(Task input Opens)

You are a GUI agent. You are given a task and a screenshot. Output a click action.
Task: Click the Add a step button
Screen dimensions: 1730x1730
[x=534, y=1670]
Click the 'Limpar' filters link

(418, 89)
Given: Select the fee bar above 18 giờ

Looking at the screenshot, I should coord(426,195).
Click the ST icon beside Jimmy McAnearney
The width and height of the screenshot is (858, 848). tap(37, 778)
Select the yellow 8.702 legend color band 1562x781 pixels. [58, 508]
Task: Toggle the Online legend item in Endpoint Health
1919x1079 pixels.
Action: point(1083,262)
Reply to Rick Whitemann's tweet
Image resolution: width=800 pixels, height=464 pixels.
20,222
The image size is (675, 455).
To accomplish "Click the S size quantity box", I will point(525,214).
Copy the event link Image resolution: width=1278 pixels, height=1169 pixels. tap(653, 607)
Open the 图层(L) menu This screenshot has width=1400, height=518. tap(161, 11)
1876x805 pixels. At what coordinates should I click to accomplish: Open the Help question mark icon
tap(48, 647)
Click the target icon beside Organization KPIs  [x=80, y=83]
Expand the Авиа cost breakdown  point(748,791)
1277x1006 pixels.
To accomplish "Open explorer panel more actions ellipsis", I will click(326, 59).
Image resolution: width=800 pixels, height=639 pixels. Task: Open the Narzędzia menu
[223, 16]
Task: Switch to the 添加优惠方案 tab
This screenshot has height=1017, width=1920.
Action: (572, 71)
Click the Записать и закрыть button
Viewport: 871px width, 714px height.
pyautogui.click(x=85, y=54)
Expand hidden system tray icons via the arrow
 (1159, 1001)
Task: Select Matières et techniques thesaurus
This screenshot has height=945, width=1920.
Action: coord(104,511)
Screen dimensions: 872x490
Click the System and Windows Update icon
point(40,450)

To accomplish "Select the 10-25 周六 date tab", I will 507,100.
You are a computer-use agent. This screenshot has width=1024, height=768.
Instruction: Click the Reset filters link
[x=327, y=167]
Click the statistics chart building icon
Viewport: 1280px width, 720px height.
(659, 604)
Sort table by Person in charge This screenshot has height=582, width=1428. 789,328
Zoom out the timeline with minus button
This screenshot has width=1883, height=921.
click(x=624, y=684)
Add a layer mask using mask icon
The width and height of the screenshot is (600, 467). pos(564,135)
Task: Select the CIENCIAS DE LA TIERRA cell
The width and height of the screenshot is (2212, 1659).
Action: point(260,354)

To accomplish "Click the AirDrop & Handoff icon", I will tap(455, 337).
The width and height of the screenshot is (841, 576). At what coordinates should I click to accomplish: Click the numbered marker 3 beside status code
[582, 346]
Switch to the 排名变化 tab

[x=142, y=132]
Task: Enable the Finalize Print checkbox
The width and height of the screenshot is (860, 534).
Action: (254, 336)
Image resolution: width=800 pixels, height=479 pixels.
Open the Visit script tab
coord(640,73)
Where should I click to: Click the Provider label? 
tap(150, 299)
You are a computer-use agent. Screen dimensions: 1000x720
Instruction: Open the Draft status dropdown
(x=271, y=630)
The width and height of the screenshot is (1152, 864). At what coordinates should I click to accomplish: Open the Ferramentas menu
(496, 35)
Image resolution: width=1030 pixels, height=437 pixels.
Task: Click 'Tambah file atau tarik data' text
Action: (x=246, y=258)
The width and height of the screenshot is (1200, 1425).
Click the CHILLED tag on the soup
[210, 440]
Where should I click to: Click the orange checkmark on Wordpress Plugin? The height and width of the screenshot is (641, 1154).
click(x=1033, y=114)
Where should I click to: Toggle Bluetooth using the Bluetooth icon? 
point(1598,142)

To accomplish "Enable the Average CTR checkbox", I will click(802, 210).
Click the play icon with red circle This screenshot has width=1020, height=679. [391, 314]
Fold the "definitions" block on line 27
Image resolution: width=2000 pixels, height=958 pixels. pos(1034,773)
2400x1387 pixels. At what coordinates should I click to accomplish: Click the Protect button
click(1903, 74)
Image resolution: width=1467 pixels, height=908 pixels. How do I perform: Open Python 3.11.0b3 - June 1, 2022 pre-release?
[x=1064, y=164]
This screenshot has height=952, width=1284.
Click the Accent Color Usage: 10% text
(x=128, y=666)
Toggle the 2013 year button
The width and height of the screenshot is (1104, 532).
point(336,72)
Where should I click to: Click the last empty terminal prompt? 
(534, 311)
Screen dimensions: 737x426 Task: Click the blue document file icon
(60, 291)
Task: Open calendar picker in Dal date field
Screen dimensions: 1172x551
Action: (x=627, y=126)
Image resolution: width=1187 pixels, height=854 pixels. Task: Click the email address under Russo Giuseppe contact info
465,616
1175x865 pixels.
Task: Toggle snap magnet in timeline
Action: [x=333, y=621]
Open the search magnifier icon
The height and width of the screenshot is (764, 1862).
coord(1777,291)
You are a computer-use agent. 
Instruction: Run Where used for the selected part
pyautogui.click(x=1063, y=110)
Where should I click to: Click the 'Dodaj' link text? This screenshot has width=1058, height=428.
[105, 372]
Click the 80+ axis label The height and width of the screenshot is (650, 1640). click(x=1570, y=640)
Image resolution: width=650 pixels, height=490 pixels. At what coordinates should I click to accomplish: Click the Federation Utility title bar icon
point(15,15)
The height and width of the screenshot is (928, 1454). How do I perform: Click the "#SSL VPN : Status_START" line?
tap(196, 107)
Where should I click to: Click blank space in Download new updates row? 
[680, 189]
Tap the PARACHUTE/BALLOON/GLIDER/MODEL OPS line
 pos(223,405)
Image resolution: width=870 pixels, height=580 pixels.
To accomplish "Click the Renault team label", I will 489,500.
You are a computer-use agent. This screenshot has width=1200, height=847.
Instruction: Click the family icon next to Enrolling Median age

(Task input Closes)

**Work to complete**
Among the entries above, how many lines contain the string "Enable"? Write the number alone.

**Answer to this task**
2